• [How to complete this task]:
Please output every record below exactly as written, leaving out any pictures.

• [Source data]:

□ □ □

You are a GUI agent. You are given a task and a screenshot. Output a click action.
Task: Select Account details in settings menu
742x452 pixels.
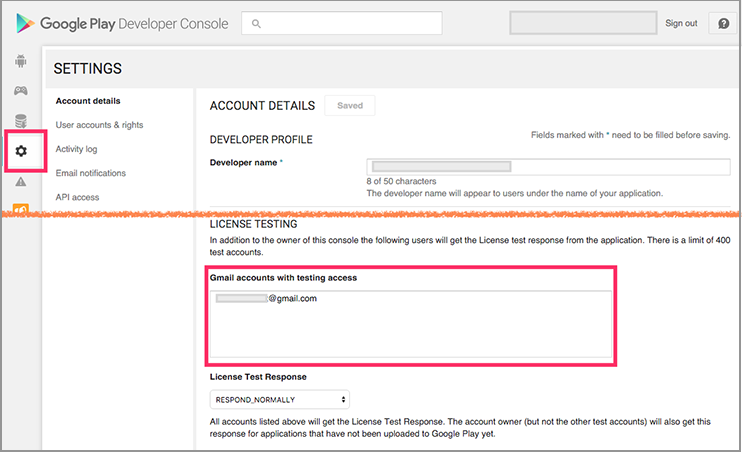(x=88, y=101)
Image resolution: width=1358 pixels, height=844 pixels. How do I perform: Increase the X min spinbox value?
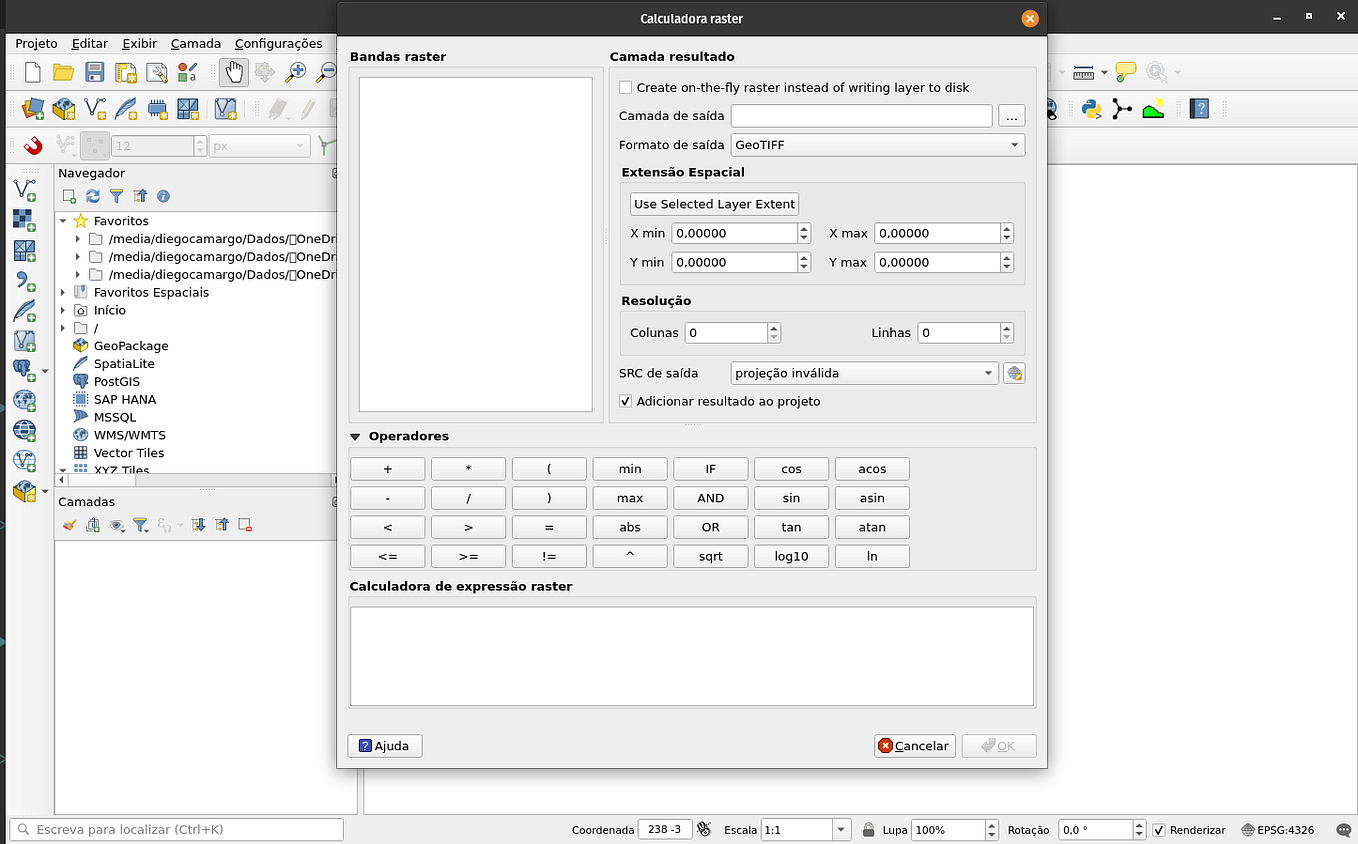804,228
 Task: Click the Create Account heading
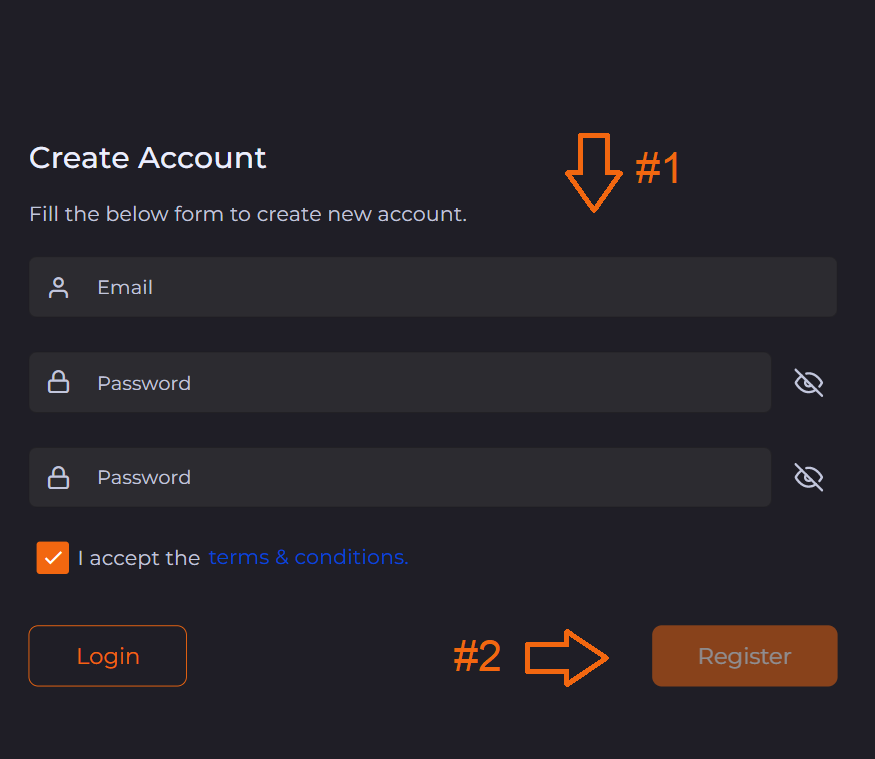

□ □ □

• [Solution to this exercise]:
You are a GUI agent. You are given a task and a screenshot. Output a click action.
Task: Select Account details in settings menu
742x452 pixels.
(x=88, y=101)
Image resolution: width=1358 pixels, height=844 pixels. How do I perform: Increase the X min spinbox value?
804,228
 Task: Click the Create Account heading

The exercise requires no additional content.